O resgate de Samakuva
A governação, nas democracias modernas, pressupõe também consensos alargados entre os actores políticos, entre os partidos políticos com uma palavra a dizer a nível da governação, em vez da apologia de rupturas bruscas como defendem alguns. Hoje, os Estados não são ilhas e a forma como são governados, com ou sem alternância política, influenciam sempre e muito a maneira como os parceiros estrangeiros, seja países, seja organizações internacionais, encaram e passam a interagir com os mesmos. Há responsabilidade acrescida da parte dos políticos quando publicamente defendem actuações e procedimentos que, embora oportunos do ponto de vista demagogo e populista, apenas perturbam e desviam as atenções.
Senão para que serve ao líder da UNITA vir a público com declarações segundo as quais as medidas tomadas pelo Executivo no âmbito da “Operação Resgate” apenas demonstram que o “Governo está atrás do prejuízo.” Há Estados na Europa e na América, por exemplo, que neste momento legislam e implementam medidas anti-migratórias para conter a vaga de imigrantes ilegais e com elas uma série de actos criminais conexos. Estarão igualmente estes Estados atrás do prejuízo ou se trata apenas de iniciativas que as entidades de qualquer Estado promovem regularmente e em função dos objectivos a que se propõem em defesa do Estado?

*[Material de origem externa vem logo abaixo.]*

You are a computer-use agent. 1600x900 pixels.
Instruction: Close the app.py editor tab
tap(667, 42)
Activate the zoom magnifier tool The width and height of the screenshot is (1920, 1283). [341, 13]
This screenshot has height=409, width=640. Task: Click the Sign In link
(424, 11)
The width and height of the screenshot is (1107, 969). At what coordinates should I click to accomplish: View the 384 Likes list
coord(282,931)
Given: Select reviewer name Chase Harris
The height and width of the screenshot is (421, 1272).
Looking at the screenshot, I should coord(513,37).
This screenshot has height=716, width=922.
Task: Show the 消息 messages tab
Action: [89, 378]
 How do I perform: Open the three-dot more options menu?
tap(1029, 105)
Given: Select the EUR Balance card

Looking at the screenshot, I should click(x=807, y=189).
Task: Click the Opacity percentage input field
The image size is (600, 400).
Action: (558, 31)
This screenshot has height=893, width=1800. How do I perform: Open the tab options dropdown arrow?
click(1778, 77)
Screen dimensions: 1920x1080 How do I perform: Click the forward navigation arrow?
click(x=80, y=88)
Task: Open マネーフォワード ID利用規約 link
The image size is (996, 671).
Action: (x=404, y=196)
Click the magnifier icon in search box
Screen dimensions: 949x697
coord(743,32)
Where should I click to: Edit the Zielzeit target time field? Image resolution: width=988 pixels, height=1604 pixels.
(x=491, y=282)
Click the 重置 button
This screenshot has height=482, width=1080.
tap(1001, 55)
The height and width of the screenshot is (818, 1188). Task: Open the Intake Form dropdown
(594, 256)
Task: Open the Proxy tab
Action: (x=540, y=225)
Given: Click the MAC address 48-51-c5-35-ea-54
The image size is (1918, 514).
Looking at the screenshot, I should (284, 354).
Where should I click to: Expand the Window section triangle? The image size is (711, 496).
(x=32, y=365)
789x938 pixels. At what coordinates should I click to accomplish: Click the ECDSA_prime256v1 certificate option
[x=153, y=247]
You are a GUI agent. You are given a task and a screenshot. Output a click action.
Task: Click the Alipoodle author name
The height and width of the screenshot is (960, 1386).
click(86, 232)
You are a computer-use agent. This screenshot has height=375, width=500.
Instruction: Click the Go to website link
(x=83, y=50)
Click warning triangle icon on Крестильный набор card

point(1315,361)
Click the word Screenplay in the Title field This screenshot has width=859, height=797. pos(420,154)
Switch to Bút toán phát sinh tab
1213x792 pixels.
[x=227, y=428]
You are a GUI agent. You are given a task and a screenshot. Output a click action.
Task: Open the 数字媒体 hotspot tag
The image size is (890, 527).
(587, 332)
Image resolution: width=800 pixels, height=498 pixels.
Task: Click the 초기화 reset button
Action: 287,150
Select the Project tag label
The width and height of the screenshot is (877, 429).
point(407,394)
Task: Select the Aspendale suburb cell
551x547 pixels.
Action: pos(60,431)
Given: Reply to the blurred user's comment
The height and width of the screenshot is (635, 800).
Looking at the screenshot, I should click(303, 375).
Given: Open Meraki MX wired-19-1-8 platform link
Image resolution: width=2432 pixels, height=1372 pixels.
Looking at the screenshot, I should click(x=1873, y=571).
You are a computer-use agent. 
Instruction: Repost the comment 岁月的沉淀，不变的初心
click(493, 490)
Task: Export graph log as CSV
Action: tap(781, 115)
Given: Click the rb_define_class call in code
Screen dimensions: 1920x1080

Na abertura do IV congresso da JURA, braço juvenil da UNITA, Isaías Samakuva, líder daquele partido, disse que Angola “precisa de mudar radicalmente o seu sistema de educação, de ensino, o sistema de saúde e os sistemas de produção. O seu sistema de Governo e a sua cultura de governação.”
É provável que Isaías Samakuva tenha feito o referido discurso mais para agradar a plateia que o acompanhava, eventualmente para “seduzir” alguma opinião pública ou, nostalgicamente, para produzir algum facto político. A criação de factos políticos alimentou muito a vida política angolana e foi, durante algum tempo, a principal bandeira daqueles líderes que, para fugir da penumbra, se sentiam tentados a adoptar este velho procedimento. Mas estão no seu direito, obviamente, inclusive quando incorrem na defesa do absurdo apenas para mostrar que “estão do lado do povo.”
Quando defende o resgate da cidadania, pedindo depois ao longo da mesma intervenção que se não confundisse o citado exercício com a operação em curso, Samakuva demarca-se dos actuais esforços para reordenar a venda ambulante, afasta-se do compromisso que se pretende assumir para reorganizar a vida a vários níveis. Em suma, o líder da UNITA defende a continuação do estado de coisas a que chegamos, embora acabe se contradizendo depois quando defende mudanças radicais para o país. Parece ser o resgate de Samakuva, traduzido na defesa de ilegalidades que o Estado angolano pretende agora erradicar para bem da vida das famílias, empresas e pessoas.